TASK REQUIREMENTS:
Lines from the top of the entries through the line that has "Wellness (62, 47)" must be duplicated exactly, and no others.

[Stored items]

============================================================

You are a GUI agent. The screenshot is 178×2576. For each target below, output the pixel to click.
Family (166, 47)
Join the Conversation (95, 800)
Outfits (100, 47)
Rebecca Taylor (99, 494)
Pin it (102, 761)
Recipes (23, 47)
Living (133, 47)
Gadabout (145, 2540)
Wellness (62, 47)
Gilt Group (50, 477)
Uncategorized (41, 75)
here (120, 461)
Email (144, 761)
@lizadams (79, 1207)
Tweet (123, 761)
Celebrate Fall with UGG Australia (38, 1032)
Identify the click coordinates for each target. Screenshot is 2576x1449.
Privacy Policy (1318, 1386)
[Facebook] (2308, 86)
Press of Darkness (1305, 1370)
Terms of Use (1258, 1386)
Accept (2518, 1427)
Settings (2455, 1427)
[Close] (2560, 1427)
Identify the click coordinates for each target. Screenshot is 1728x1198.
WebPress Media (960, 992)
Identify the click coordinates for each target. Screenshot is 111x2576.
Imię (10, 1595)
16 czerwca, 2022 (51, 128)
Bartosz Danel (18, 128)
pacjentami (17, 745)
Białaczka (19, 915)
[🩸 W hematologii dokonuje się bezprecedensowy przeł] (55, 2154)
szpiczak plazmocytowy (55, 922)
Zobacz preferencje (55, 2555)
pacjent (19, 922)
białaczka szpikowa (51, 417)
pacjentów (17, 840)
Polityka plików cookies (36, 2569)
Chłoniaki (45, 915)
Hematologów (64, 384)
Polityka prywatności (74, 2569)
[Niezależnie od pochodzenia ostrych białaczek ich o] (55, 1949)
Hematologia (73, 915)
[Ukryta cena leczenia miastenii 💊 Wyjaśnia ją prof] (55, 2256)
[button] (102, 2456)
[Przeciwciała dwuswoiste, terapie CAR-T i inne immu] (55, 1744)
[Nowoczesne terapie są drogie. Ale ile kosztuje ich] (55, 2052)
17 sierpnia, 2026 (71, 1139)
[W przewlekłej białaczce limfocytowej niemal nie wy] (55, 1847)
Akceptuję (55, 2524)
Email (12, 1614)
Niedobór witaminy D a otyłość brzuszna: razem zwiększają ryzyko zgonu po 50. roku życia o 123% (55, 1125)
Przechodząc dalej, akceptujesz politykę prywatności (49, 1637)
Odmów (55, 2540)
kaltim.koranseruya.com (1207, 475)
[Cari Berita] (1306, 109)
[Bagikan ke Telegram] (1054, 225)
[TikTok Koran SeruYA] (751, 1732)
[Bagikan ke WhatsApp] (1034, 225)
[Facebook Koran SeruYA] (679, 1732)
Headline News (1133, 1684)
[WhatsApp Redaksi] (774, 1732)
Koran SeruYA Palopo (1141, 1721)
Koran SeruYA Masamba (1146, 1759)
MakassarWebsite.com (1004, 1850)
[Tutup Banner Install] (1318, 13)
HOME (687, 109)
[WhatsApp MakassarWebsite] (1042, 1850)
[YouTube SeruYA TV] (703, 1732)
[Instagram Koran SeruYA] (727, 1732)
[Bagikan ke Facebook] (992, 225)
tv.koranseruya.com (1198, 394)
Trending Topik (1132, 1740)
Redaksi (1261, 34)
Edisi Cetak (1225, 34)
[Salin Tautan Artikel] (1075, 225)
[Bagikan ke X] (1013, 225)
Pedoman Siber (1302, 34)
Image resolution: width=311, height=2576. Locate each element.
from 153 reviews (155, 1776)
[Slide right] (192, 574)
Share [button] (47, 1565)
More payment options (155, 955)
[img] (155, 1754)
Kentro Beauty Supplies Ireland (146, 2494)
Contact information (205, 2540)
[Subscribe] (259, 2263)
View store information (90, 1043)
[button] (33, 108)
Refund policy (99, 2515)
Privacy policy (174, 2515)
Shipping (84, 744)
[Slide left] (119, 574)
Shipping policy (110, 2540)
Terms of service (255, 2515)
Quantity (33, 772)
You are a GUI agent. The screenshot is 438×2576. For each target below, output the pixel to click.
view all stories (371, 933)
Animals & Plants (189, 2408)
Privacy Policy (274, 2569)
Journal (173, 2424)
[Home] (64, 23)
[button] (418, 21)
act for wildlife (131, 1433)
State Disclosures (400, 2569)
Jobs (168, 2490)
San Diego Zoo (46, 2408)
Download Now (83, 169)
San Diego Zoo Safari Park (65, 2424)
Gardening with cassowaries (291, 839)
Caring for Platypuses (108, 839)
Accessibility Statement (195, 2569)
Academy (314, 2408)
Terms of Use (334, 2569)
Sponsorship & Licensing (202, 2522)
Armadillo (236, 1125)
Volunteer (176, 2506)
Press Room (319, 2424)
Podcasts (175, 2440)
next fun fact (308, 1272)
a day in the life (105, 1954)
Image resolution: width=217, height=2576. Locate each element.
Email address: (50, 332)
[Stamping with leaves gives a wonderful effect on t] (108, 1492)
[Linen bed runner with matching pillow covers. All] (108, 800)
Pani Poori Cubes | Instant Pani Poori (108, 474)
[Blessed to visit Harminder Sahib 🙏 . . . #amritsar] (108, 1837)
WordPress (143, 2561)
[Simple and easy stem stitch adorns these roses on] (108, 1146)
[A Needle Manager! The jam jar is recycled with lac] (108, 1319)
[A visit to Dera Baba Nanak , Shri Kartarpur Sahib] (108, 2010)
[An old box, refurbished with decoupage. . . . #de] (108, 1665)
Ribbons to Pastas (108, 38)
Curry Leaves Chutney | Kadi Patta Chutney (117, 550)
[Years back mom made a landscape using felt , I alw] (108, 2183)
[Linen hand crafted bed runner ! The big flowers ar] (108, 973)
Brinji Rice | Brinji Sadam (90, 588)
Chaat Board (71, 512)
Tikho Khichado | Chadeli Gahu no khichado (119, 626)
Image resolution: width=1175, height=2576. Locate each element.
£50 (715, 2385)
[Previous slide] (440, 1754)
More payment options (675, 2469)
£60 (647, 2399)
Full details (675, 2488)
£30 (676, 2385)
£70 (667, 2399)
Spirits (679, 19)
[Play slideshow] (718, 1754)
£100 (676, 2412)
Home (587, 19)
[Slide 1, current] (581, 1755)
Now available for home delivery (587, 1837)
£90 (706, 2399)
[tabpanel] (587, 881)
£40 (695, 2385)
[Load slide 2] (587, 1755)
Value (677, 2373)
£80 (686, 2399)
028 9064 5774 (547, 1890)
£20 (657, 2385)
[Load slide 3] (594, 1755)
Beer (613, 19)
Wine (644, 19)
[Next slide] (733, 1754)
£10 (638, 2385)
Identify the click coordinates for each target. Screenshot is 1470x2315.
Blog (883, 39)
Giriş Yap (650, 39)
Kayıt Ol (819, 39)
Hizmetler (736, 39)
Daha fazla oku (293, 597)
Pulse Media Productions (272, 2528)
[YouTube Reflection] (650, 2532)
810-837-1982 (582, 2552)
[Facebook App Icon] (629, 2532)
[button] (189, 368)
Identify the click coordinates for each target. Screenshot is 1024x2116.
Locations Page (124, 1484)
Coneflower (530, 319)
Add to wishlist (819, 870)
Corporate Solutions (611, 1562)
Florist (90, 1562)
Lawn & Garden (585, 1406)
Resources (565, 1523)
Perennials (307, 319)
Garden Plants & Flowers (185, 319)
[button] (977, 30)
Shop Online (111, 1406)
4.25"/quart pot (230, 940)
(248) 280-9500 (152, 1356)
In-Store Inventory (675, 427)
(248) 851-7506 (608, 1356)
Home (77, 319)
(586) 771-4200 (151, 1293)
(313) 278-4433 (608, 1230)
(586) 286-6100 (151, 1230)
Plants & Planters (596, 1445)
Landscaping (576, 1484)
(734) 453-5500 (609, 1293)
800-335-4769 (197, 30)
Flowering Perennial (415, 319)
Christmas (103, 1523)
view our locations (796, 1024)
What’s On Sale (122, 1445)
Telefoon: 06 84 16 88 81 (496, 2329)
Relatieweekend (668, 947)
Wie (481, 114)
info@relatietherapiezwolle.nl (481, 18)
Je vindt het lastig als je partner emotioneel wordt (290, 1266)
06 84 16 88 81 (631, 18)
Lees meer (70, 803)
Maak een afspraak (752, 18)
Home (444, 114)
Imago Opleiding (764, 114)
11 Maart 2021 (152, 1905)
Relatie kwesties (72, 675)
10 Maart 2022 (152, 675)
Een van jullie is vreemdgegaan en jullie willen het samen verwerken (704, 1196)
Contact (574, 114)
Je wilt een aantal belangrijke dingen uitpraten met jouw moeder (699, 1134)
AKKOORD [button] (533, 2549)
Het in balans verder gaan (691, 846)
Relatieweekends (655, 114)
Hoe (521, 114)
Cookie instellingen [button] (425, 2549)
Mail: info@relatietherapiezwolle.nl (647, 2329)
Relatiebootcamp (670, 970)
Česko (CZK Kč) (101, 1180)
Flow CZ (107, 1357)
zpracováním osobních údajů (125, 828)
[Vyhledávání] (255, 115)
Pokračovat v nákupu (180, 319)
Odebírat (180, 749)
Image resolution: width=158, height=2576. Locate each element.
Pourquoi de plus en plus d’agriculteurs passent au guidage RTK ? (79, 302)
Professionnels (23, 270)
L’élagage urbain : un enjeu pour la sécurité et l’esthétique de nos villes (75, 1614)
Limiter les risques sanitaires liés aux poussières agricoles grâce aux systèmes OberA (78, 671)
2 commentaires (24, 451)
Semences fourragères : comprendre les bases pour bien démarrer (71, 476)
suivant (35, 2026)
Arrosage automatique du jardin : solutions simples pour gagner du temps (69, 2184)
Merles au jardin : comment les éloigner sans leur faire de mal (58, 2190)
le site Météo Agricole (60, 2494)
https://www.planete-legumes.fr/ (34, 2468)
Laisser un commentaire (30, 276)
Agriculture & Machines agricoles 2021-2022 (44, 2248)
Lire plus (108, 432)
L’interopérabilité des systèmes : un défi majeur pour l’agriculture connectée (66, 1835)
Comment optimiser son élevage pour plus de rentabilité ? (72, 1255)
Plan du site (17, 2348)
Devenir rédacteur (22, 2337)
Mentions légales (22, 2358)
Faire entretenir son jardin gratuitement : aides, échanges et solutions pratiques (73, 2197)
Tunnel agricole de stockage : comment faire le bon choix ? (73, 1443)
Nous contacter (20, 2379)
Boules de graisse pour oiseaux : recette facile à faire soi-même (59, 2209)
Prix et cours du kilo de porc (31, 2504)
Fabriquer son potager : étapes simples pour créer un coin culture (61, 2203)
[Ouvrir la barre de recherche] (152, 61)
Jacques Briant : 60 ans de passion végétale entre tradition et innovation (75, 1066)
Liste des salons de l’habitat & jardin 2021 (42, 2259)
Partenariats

============================================================

RESULT OF THIS EXERCISE:
You are a GUI agent. The screenshot is 178×2576. For each target below, output the pixel to click.
Family (166, 47)
Join the Conversation (95, 800)
Outfits (100, 47)
Rebecca Taylor (99, 494)
Pin it (102, 761)
Recipes (23, 47)
Living (133, 47)
Gadabout (145, 2540)
Wellness (62, 47)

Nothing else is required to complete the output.